▶ [YOUR TASKS]:
1. Answer these from the C# tutorial text below, one line each:
(a) What value does the private field end up holding when -100 is passed to "SetApplesCount"?
(b) Which access levels does the text recommend for the backing field of the property?
(c) In which namespace is the class "AppleTree" assumed to be located?
2. Write a continuation of the C# tutorial text below, picking up right after its final sentence.

▶ [TEXT SEGMENT]:
┄┄┄┄┄┄┄┄┄┄┄┄┄┄┄┄┄┄┄┄
In the above example, "SetApplesCount" will validate the argument passed in. Since the argument passed in is negative, the private field "ApplesCount" in the particular instance of an "AppleTree" will be set to 0 instead of -100;

Whew, we've finally managed to implement validation for fields. Validation is extremely useful and important and has a wide range of applications. It's used when some fields can theoretically be negative but cannot practically (like for example, number of hairs my scalp has cannot be negative). But we needed to add in two methods to get and set WITH validation a specific field. There must surely be a better way to do this. This is where properties comes in.

class AppleTree
{
    private int _applesCount; // This is called the backing field of the property "ApplesCount" and it is recommended to be either private or protected
    public int ApplesCount
    {
        get
        {
            return this.ApplesCount; // Equivalent to GetApplesCount() in the previous example
        }

        set
        {
            this._applesCount = value < 0 ? 0 : value < 30 ? value : 30; // Equivalent to SetApplesCount(int count) in the previous example, just that now the parameter's name has been replaced with "value" insteaed of "count"
        }
    }
}

Then, we do the following:

int applesIHave = tree.ApplesCount;
tree.ApplesCount = -100;

This does exactly the same as the example using "GetApplesCount" and "SetApplesCount", but in my opinion, i honestly feel that the use of properties looks a lot much neater.

The "var" keyword

Spoiler

Lets say you have the a class in a certain namespace and you wanna create an instance of this specific class, but are just too lazy to add the namespace to the usings block:

System.Runtime.Serialization.Formatters.Binary.BinaryFormatter formatter = new System.Runtime.Serialization.Formatters.Binary.BinaryFormatter();
Console.WriteLine(formatter.ToString());

Here comes the "var" keyword:

var formatter = new System.Runtime.Serialization.Formatters.Binary.BinaryFormatter();

Which has the same effect as the previous example.

Aliases

Spoiler

We assume that that there's a class, "AppleTree", located in the namespace "GardeningTools.FruitBearingTrees.TreesIDoNotLike".
┄┄┄┄┄┄┄┄┄┄┄┄┄┄┄┄┄┄┄┄
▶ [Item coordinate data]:
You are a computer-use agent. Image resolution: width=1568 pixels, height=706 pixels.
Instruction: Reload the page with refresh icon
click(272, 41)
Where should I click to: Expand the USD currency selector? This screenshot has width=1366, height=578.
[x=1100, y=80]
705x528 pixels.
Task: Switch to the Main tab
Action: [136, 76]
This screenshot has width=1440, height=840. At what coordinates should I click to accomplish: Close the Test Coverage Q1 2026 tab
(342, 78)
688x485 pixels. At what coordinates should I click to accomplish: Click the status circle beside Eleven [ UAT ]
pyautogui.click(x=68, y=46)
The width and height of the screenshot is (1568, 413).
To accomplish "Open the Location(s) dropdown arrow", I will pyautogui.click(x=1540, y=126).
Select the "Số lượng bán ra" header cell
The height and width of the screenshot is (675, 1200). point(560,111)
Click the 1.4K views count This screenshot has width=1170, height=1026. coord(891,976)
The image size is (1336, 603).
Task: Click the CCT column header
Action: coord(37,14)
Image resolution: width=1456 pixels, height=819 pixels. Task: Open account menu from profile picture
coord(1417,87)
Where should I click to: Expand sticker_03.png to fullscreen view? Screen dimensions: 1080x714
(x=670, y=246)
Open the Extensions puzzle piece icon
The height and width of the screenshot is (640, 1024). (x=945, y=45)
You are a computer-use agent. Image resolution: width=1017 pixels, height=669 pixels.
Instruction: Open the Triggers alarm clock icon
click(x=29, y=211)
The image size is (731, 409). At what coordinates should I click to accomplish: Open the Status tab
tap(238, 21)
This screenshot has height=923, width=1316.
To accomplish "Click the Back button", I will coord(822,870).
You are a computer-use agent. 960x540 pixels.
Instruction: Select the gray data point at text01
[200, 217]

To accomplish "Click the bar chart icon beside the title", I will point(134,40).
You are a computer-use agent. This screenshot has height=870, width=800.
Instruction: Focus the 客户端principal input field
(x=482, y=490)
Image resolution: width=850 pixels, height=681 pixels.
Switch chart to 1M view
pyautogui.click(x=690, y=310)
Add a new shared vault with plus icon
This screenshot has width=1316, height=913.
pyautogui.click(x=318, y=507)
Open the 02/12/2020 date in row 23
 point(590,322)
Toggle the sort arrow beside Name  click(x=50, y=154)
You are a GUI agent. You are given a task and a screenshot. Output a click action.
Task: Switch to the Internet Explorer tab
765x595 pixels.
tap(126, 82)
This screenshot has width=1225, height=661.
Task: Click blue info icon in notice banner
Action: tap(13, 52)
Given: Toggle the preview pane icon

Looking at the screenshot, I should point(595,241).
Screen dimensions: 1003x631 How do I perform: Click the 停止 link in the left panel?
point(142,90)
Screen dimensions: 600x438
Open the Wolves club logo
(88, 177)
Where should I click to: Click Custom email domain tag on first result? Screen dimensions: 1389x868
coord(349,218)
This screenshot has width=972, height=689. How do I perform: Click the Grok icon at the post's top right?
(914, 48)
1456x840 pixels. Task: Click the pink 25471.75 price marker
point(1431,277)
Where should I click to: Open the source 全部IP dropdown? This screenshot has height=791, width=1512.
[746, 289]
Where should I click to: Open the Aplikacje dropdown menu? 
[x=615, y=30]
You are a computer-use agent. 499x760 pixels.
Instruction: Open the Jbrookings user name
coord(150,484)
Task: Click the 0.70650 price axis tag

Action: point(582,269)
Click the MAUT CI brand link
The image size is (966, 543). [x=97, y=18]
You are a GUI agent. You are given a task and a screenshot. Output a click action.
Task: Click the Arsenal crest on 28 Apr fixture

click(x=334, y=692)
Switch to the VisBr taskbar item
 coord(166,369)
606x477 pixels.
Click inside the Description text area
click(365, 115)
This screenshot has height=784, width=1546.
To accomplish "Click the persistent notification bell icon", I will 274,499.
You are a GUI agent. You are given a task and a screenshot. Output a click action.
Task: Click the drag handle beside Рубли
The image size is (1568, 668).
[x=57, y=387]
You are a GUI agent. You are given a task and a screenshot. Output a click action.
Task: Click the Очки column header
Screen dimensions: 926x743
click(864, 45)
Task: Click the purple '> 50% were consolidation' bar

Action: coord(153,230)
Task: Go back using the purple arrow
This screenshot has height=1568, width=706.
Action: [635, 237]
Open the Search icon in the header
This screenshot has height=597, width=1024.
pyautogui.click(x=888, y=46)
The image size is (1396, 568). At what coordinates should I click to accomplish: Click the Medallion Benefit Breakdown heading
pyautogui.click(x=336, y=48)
┄┄┄┄┄┄┄┄┄┄┄┄┄┄┄┄┄┄┄┄
▶ [RESULTS FOR THE EXERCISE]:
1.
(a) 0
(b) Private or protected
(c) GardeningTools.FruitBearingTrees.TreesIDoNotLike

2.
However, there also happens to be another class of the same name located in the namespace "JohnsonWorld.FruityTrees.NiceTrees". We will then have to specify the namespace so that the compiler will know which AppleTree class the code is referring to. For example:

using GardeningTools.FruitBearingTrees.TreesIDoNotLike;
using JohnsonWorld.FruityTrees.NiceTrees;

public static void Main(string[] args)
{
    var shortTree = new GardeningTools.FruitBearingTrees.TreesIDoNotLike.AppleTree();
    var tallTree = new JohnsonWorld.FruityTrees.NiceTrees
    Console.WriteLine(shortTree.ApplesCount);
    Console.WriteLine(shortTree.Height);
}

What if we have to refer to both classes in both namespace several times in a specific piece of code? Won't it be very very tiring and error prone? Well one way to alleviate this is to use Aliases:

using ATreesAlias;
using BTreesAlias;

public static void Main(string[] args)
{
    var shortTree = new ATrees.AppleTree();
    var tallTree = new BTrees.AppleTree();
    Console.WriteLine(shortTree.ApplesCount);
    Console.WriteLine(shortTree.Height);
}

Which simplifies things quite a bit. One practical example is the ambiguity of the usage of "Point" in XNA Programming, which could refer to System.Drawing.Point or Microsoft.Xna.Framework.Point (just in case you happen to need both)

Even neater still, lets say throughout a piece of code you require the usage of the class "KeyValuePair<KeyValuePair<short,int>,KeyValuePair<short, byte>>":

public static void Main(string[] args)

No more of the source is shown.